SMAC3 is a powerful tool for automated algorithm configuration and parameter tuning. It is based on Bayesian optimization and utilizes racing mechanisms and random forests.

This directory contains an example with three different variants on how SMAC3 can specifically be used for tuning parameters of algorithms implemented in Julia. This can be achieved in different ways.

The main script is tuning.py, and the variant to be used can be provided as command line argument:

  1. This variant uses the Python->Julia interface provided by the Python package pyjulia. The julia function f can here be called from SMAC3 via a simple Python wrapper function. A limitation of this approach is that no parallelization via multithreading or multiprocessing is possible.

  2. Here, for each call of the function to tune, a new Julia process is started. While this approach allows for parallelization, also using a compute cluster, it can be quite inefficient when the function to tune is comparably fast w.r.t. Julia's startup and pre-compile time.

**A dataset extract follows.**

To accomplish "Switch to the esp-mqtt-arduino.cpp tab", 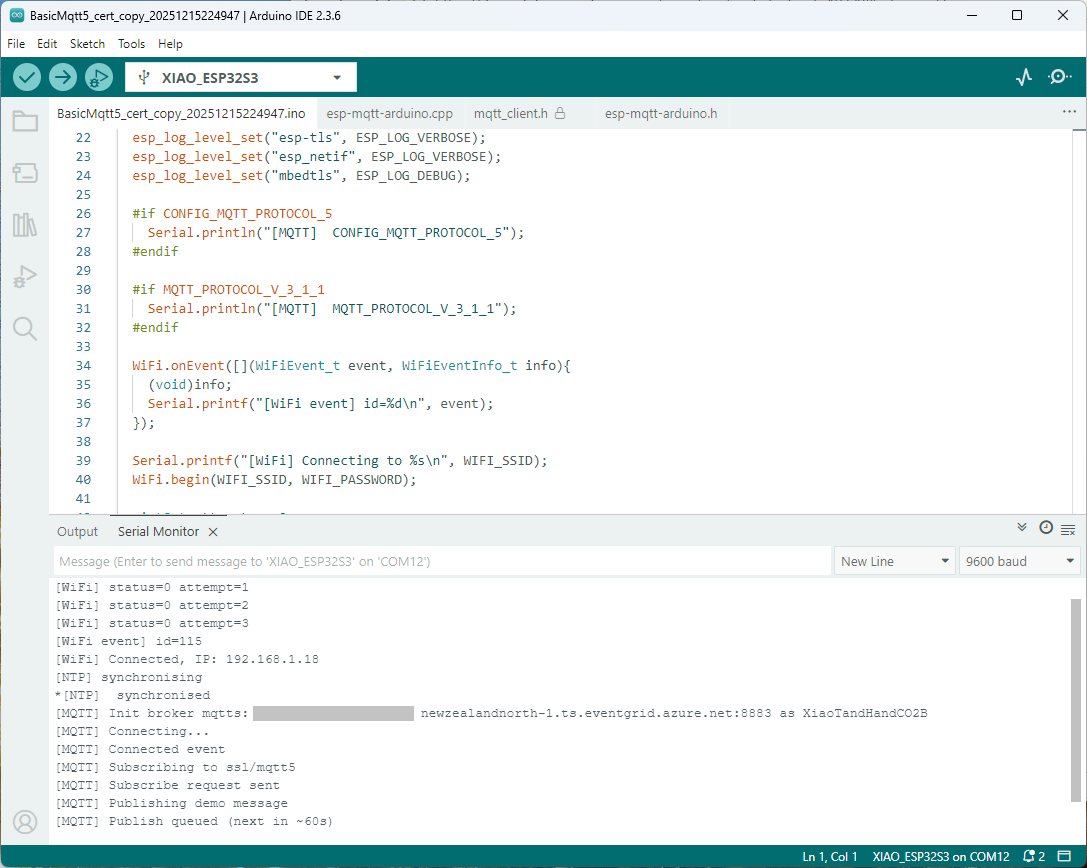I will point(389,113).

  3. Here, the main Python script spawns a fixed number of Julia "server" subprocesses realized by julia_server.jl, which accept function calls, perform them, and return the result. The communication is done via pipes, respectively stdin/stdout. In this way multiprocessing is utilized, but the overhead of starting a new Julia process for each function call is avoided.

Note that the demo needs to be started from the Tuning subdirectory.

Ensure that Python is installed with the packages julia, smac and ConfigSpace.